CCNP BCMSN Exam Cram 2 (Exam Cram 642-811)

Multilayer switching (MLS) is a technology that implements both Layer 3 and Layer 2 switching in hardware application-specific integrated circuits (ASICs). To provide for Layer 3 speeds, the hardware ASICs handle the process-intensive switching that's normally done by a central processor. Because ASICs are less expensive than CPUs, MLS switches provide a decided cost advantage over the traditional CPU-based router.

Given the advantage of price and performance, you might wonder why anyone would still purchase a traditional router. Unfortunately, ASICs can do only a small number of tasks, but they do those tasks very efficiently. Cisco currently supports IP and IPX Layer 3 switching in its Catalyst switches. Therefore, for a multiprotocol campus that includes protocols such as AppleTalk, DECNet, or others, a Layer 3 switch would not be a good solution. When it comes to support for almost every flavor of media type such as serial, fiber-distributed data interface (FDDI), token ring, ATM, and others the traditional router is still the platform of choice. Please note that some Cisco router platforms support advanced switching technologies, which are discussed in this chapter.

Switching Architectures

Switching refers to the movement of traffic from one interface to another. This process can occur at Layer 2 or Layer 3. At Layer 2, switches look at the destination MAC address to make switching decisions. At Layer 3, RPs look at the destination network address, such as an IP address, to make switching decisions.

A handful of switching architectures are used in today's switching and routing equipment: processor, ASIC, route caching (NetFlow-based switching), centralized, distributed, and topology based. The following sections discuss each of these in more depth.

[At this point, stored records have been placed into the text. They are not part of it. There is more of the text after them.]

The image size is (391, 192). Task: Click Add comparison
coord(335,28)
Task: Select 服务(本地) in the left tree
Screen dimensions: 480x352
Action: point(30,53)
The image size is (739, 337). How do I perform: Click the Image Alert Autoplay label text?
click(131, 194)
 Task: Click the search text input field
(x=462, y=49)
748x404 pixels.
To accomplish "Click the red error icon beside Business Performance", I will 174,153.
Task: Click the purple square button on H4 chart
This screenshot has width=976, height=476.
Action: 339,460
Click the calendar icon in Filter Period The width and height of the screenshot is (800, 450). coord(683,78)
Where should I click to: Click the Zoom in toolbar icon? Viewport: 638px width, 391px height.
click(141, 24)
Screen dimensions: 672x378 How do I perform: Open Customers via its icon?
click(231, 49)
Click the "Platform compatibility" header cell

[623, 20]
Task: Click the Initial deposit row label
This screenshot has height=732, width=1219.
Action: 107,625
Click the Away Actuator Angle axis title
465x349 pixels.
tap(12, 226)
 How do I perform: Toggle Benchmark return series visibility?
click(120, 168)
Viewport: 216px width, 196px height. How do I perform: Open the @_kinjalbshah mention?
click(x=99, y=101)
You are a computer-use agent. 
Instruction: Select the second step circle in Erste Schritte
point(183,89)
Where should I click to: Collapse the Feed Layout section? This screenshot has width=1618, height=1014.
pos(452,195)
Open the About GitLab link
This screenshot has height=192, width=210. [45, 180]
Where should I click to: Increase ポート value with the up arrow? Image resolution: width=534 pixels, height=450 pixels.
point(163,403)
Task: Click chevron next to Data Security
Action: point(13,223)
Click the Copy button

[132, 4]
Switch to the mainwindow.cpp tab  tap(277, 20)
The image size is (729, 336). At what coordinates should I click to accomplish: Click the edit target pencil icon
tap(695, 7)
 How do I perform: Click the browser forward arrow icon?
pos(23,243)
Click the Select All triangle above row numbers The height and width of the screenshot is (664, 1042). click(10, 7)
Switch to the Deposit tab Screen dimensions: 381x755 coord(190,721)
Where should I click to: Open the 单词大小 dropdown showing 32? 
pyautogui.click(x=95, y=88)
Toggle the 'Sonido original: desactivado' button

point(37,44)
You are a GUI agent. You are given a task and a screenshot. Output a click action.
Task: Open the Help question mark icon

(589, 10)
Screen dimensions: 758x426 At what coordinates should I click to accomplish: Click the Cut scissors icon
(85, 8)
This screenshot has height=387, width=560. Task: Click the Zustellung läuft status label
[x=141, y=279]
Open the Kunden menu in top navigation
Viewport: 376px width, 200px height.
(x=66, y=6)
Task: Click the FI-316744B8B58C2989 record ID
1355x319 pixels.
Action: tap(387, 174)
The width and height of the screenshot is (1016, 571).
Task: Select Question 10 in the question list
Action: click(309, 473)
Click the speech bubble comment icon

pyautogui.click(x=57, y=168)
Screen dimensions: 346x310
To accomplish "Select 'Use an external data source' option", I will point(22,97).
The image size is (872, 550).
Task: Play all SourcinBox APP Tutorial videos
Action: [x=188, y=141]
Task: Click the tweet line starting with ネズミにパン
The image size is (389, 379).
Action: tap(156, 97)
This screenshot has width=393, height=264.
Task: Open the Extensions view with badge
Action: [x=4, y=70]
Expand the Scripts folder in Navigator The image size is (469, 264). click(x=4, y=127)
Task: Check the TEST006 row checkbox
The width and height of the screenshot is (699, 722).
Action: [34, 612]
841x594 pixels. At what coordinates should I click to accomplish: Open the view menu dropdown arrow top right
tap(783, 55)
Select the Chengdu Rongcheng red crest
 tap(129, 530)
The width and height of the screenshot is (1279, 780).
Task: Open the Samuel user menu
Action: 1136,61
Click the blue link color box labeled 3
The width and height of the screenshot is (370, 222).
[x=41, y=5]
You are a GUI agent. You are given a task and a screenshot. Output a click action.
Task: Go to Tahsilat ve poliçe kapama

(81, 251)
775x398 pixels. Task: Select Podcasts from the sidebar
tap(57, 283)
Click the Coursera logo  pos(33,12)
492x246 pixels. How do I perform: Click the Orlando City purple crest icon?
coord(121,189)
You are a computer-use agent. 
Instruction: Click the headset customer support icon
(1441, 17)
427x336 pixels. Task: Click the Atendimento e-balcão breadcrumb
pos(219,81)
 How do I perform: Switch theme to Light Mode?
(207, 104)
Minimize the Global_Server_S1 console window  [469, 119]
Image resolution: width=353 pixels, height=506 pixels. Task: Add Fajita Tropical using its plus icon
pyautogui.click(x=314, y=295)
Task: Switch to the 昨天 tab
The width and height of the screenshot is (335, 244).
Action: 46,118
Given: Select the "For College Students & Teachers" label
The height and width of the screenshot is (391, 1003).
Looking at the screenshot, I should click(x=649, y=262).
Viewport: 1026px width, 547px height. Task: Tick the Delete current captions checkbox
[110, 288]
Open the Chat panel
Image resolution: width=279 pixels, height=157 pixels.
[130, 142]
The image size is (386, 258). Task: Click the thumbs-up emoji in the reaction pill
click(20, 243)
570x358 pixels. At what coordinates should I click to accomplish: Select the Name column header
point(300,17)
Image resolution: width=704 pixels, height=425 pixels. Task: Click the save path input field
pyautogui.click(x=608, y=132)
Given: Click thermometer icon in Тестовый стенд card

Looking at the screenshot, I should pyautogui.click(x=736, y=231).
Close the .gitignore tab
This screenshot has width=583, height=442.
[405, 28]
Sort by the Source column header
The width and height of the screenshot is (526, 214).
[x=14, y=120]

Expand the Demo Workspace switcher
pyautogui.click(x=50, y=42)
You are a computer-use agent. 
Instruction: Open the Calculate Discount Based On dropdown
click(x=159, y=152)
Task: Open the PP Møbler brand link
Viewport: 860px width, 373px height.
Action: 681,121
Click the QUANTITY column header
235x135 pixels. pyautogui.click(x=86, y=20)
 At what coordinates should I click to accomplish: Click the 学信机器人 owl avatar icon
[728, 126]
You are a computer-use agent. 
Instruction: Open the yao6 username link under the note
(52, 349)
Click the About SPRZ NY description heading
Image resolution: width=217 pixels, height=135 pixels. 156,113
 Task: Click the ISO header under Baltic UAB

Processor and ASIC Switching

Two types of hardware devices can perform switching: processors and ASICs. Processors are general types of chips that can handle many functions, but are not capable of executing all those functions equally well. A good example of a processor is the CPU found in your PC. That general-purpose processor can handle all of your operating system's tasks, execute applications, and manipulate files, but it won't provide the most optimized and efficient process for doing so.

ASICs are specialized processors that perform only one or a few functions very fast. One limitation of ASICs is that they aren't plug-and-play you can't use just any ASIC for a certain task. However, because ASICs perform only a small number of tasks, their cost is much less than a processor and their speed is much faster. As an example, if you were to use a processor to switch frames between interfaces, you would get forwarding rates in the high thousands or low millions of packets per second (pps). Whereas with a specially designed ASIC, you could get forwarding rates in the tens or hundreds of millions of pps.

It is not uncommon to see both types of hardware devices in the same chassis. ASICs are typically used for switching traffic, whereas either an ASIC or a processor will be used for general-purpose functions, such as running STP or handling a routing protocol such as OSPF. By separating your data (switching traffic) and control (management functions) components, you can optimize your device to obtain high levels of forwarding rates at a lower cost.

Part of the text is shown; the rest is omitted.